Single-particle Excitations and Strong Coupling Effects in the BCS-BEC Crossover Regime of a Rare-Earth Fermi Gas with an Orbital Feshbach Resonance

TL;DR

This paper theoretically explores the normal-state properties of an ultracold Fermi gas with an orbital Feshbach resonance, revealing strong-coupling effects such as pseudogap formation and unique spectral features in the BCS-BEC crossover.

Contribution

It provides the first detailed analysis of strong-coupling corrections and single-particle excitations in an orbital Feshbach resonance system, highlighting phenomena distinct from magnetic Feshbach resonances.

Findings

Observation of pseudogap in the open channel during BCS-BEC crossover

Identification of particle-hole coexistence in the closed channel due to strong pairing

Characterization of strong-coupling phenomena unique to orbital Feshbach resonances

Abstract

We theoretically investigate normal-state properties of an ultracold Fermi gas with an orbital Feshbach resonance (OFR). Recently, OFR has attracted much attention as a promising pairing mechanism to realize a superfluid 173Yb Fermi gas.

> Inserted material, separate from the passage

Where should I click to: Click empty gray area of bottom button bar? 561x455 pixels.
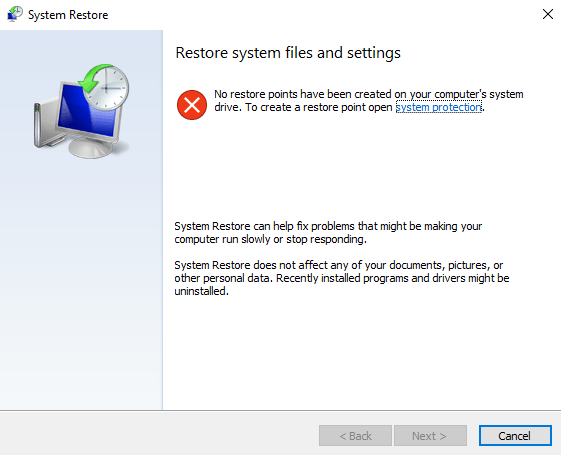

Including pairing fluctuations within a T-matrix approximation, and removing effects of an experimentally inaccessible deep bound state, we evaluate strong-coupling corrections to single-particle excitations. With increasing the strength of an OFR-induced tunable pairing interaction, the open channel is shown to exhibit the pseudogap phenomenon in the BCS-BEC crossover region, as in the case of a broad magnetic Feshbach resonance (MFR) in 6Li and 40K Fermi gases. We also show that the strong pairing interaction affects the closed channel, leading to the coexistence of particle and hole branches in the single-particle spectral weight. Since the latter phenomenon cannot be observed in the conventional MFR case, it may be viewed as a characteristic strong-coupling phenomenon peculiar to the OFR case.